* Task: Copy out the records word for word, from the line containing "This screenshot has height=902, width=384." through the line containing "point(373,594)", and nothing else.

* Data for this exercise:
____

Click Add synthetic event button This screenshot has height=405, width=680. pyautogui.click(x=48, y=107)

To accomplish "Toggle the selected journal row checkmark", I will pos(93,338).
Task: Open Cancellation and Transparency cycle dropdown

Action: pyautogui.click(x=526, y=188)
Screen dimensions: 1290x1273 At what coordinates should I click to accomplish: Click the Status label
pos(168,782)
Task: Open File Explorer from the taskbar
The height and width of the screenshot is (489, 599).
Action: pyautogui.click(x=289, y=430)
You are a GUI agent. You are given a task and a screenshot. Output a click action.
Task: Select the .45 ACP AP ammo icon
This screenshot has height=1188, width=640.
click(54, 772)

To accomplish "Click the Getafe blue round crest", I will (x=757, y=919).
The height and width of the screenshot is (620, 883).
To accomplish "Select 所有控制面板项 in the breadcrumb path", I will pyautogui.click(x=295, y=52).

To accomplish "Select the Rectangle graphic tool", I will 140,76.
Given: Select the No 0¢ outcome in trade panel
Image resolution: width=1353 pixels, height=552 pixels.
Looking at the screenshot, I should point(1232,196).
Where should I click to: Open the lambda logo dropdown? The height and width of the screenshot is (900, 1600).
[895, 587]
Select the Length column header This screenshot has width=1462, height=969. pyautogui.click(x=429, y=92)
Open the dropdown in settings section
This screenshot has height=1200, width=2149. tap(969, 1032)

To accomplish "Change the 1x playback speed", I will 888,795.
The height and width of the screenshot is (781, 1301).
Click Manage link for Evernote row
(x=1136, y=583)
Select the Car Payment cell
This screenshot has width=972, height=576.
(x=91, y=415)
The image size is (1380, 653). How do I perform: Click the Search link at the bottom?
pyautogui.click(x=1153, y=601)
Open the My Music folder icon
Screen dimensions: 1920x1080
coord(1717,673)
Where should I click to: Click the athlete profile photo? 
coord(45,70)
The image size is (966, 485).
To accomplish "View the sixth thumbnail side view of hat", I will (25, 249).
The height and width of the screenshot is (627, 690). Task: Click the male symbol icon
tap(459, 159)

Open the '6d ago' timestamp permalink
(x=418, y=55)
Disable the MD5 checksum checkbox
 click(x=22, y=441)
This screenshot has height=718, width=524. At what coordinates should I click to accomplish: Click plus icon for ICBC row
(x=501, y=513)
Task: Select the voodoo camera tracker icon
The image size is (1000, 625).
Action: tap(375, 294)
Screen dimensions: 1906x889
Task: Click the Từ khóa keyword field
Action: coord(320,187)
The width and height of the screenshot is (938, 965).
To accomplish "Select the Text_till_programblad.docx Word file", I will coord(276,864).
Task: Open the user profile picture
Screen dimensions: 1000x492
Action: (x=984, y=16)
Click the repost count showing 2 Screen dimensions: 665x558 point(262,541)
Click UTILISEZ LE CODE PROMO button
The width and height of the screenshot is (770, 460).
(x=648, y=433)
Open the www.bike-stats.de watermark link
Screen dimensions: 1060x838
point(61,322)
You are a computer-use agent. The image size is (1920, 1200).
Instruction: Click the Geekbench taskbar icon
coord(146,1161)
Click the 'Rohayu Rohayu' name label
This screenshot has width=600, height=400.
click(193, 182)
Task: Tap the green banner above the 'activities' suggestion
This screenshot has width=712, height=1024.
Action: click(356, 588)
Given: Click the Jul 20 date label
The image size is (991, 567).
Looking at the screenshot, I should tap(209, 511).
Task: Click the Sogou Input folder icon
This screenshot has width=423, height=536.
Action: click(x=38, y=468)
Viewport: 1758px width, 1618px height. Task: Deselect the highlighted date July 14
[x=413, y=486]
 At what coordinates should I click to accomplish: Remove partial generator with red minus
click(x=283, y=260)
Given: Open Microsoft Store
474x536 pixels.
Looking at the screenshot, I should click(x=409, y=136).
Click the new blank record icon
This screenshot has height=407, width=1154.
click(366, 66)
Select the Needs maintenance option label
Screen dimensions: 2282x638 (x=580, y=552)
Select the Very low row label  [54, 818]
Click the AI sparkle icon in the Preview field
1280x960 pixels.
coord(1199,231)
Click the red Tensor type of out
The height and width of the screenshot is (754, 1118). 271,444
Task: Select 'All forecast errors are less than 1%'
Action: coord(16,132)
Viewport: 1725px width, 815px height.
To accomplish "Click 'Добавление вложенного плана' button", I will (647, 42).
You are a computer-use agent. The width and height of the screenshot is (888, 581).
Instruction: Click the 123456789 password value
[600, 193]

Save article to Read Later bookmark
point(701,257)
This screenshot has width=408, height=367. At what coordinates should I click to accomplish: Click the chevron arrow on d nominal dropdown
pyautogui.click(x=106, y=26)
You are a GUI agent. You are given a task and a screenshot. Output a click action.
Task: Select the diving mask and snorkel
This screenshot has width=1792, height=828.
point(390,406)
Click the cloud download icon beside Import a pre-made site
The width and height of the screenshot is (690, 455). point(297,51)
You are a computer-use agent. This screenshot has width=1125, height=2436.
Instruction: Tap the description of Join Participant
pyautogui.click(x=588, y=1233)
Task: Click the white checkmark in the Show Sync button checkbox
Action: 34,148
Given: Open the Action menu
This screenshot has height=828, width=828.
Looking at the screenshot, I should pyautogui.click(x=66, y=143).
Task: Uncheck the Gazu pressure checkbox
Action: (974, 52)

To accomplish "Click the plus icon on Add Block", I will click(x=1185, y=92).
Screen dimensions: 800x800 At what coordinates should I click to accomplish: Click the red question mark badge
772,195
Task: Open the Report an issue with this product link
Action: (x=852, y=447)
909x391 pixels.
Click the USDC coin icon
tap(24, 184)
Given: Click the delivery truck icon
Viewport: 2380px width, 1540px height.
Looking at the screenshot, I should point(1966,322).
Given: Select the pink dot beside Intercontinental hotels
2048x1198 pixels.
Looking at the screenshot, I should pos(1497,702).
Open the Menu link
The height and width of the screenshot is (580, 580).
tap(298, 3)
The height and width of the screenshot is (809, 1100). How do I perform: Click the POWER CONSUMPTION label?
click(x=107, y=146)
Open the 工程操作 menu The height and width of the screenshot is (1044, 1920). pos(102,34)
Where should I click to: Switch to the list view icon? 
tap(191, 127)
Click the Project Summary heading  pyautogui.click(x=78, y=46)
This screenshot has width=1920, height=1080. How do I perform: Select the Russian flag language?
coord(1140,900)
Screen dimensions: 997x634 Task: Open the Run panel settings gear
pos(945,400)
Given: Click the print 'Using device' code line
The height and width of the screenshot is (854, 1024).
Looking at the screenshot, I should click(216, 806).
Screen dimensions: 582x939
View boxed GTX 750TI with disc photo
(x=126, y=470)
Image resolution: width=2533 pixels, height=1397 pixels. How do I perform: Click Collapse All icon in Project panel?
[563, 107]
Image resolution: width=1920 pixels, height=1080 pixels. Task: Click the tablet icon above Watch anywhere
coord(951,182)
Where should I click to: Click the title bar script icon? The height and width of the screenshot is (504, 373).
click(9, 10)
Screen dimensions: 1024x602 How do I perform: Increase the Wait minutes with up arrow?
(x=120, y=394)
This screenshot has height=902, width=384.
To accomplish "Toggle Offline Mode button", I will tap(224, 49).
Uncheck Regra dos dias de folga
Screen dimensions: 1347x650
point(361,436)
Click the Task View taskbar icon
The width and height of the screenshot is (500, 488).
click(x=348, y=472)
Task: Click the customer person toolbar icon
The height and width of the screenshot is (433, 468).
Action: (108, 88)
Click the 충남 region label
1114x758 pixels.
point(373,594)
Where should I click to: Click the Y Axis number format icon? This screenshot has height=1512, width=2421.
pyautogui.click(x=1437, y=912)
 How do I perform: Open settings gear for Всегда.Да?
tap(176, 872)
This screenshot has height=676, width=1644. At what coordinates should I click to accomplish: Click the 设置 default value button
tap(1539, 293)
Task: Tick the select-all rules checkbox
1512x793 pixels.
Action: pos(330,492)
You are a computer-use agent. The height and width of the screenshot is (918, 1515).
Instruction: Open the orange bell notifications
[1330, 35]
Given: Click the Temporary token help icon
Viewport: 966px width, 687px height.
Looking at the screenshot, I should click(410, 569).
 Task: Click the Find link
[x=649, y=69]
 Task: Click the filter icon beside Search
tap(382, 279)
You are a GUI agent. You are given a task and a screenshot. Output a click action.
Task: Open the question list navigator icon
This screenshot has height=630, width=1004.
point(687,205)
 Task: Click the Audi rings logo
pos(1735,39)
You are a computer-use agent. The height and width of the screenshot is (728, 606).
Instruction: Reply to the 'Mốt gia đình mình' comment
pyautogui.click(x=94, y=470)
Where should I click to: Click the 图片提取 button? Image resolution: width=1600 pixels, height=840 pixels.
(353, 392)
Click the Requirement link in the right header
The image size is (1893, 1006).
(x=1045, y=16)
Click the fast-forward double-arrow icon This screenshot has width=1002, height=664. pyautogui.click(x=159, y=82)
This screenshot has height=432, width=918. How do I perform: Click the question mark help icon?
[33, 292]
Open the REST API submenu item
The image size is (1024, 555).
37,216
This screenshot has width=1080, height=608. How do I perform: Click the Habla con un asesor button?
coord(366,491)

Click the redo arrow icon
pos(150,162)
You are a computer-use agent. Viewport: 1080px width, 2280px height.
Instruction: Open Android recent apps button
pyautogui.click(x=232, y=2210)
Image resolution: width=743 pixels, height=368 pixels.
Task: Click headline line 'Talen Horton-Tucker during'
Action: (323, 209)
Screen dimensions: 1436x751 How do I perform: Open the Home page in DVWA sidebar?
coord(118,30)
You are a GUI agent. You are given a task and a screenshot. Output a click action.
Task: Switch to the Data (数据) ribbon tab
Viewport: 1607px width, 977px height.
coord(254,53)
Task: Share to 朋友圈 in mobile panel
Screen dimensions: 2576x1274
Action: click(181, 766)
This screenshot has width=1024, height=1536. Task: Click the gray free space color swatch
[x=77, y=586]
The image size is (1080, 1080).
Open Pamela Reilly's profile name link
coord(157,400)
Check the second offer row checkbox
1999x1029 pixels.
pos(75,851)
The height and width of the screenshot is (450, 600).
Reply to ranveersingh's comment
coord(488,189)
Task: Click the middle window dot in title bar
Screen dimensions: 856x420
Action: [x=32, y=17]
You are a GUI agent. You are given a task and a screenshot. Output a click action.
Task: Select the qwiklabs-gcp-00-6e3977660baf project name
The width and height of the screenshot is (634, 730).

____

* Written solution:
This screenshot has height=902, width=384.
To accomplish "Toggle Offline Mode button", I will tap(224, 49).
Uncheck Regra dos dias de folga
Screen dimensions: 1347x650
point(361,436)
Click the Task View taskbar icon
The width and height of the screenshot is (500, 488).
click(x=348, y=472)
Task: Click the customer person toolbar icon
The height and width of the screenshot is (433, 468).
Action: (108, 88)
Click the 충남 region label
1114x758 pixels.
point(373,594)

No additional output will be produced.